[ARDF] advanced Receiver Design

[Dale Hunt WB6BYU]

I've changed the thread name to make it easier for those who want
to skip the discussion...

Actually an 80m receiver could be built into a helmet, with one or two
loop antennas, electronic compass, and perhaps even some sort of
Head-Up display (at least a ring of LEDs around the visible part to
indicate the direction to the transmitter.  By using two loops you can
determine the bearing without rotating the loops.  The helmet also
means that your hands are free to read the map and/or scramble
through rough terrain.  (You could even use my  RIGHT/LEFT
80m circuit and indicator, which only requires a single loop antenna.)

For 2m or other applications where a fixed antenna array might not
have sufficient sensitivity you could put the minimum necessary
circuitry into the hand-held receiver with a Bluetooth or similar link
to a receiver worn on the body.  (Actually I talked with Bryan about
a similar design, probably at Lake Tahoe.)  The main receiver could
be designed to work with hand-held units for various frequencies,
giving a common interface.  The hand-held unit would not need any
controls, and could be completely sealed for weather.  (If you wanted
to be clever you could use the antenna connector to charge the
internal battery.)

Source excerpt:
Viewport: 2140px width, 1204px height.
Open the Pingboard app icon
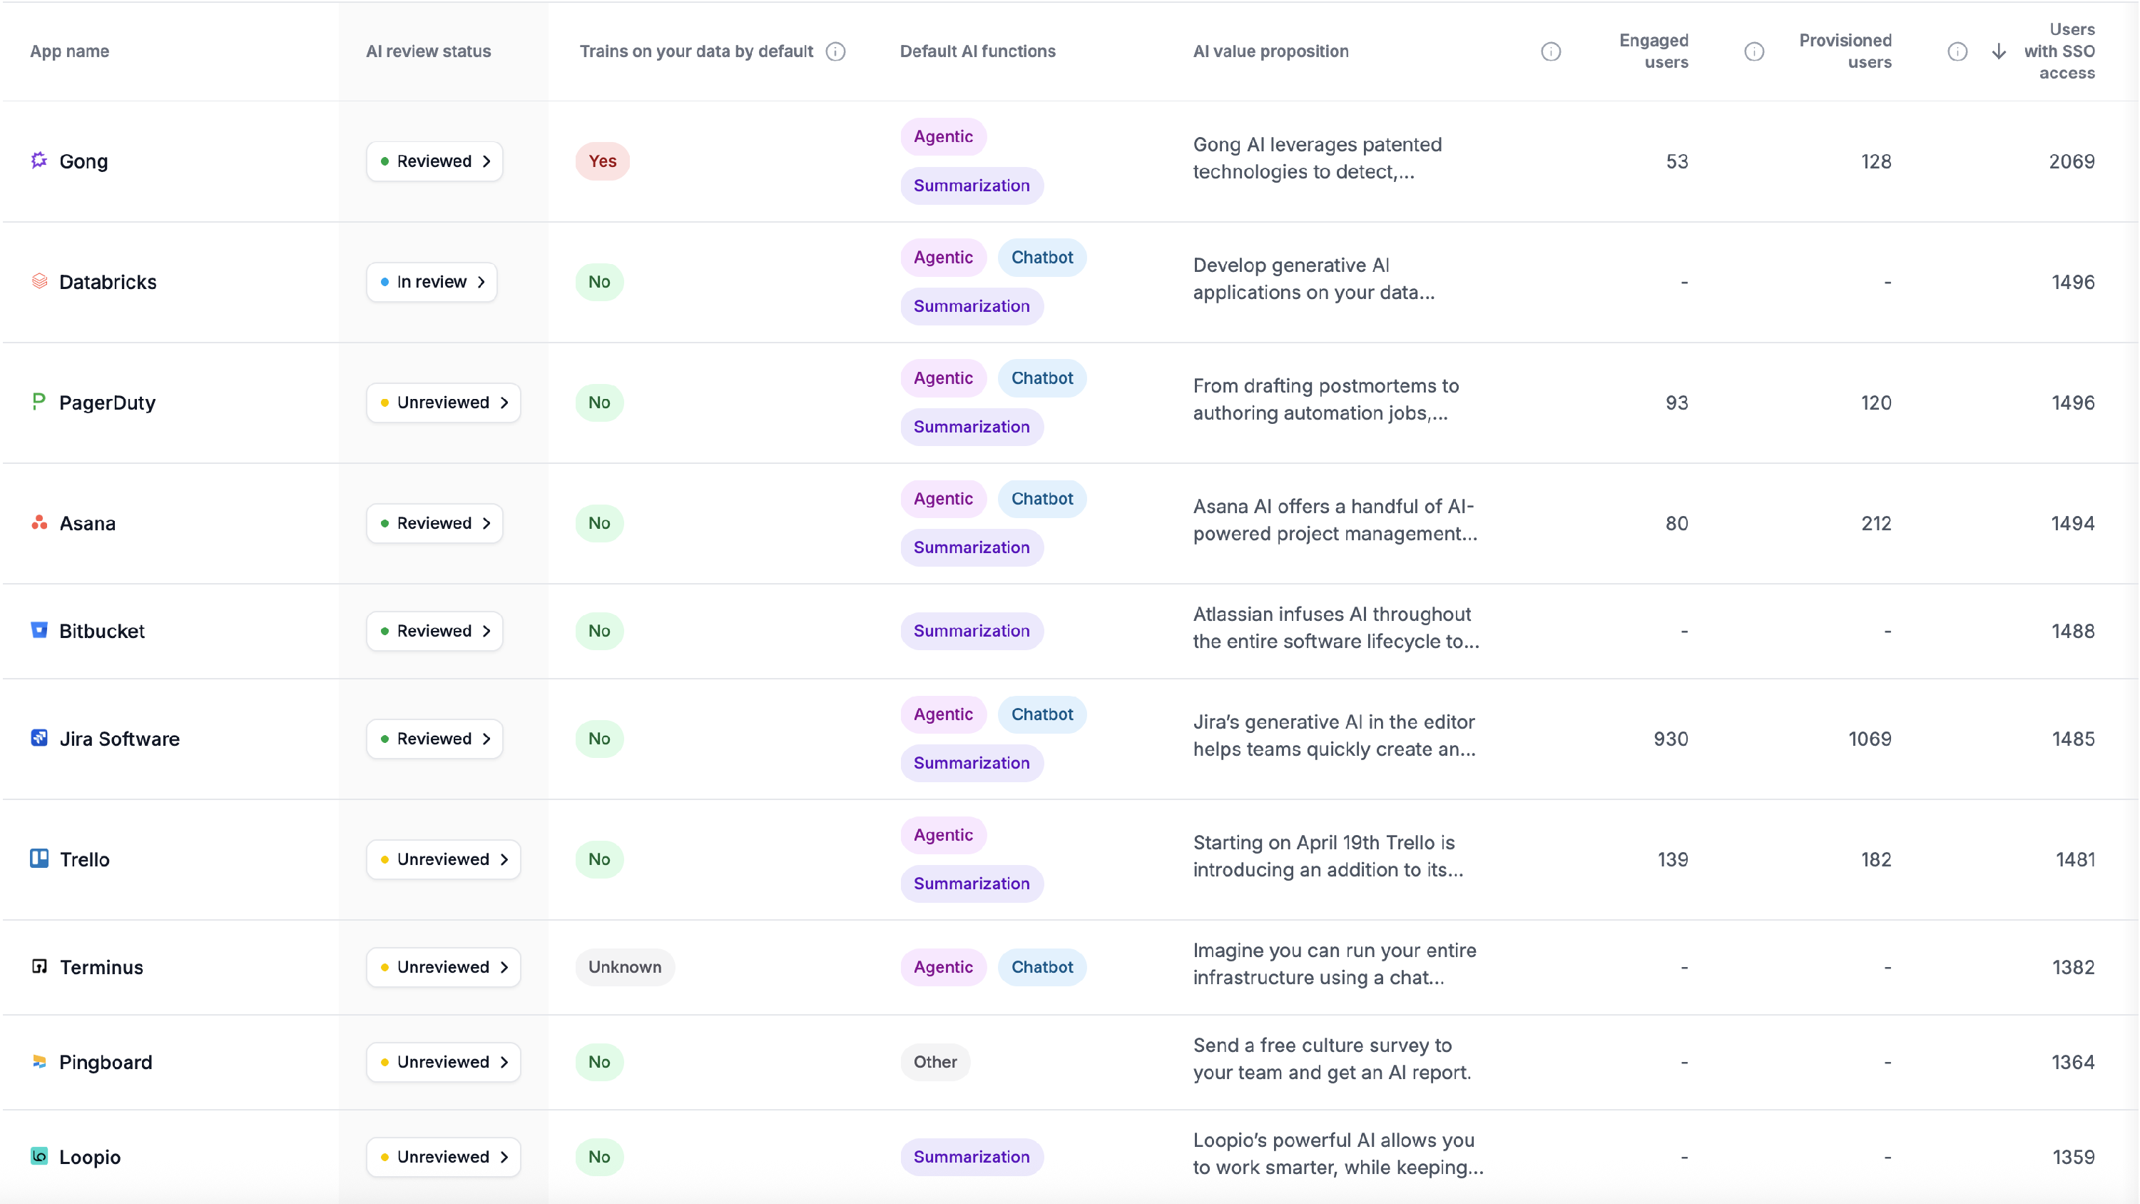[38, 1062]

Given request: In one to three sentences, explain what advantage the post on ARDF receiver design gives for building the 80m receiver into a helmet. The listing above has no connection to the post on ARDF receiver design.

Answer to the exercise: A helmet-mounted receiver leaves your hands free. That lets you read the map and/or scramble through rough terrain while still tracking the transmitter.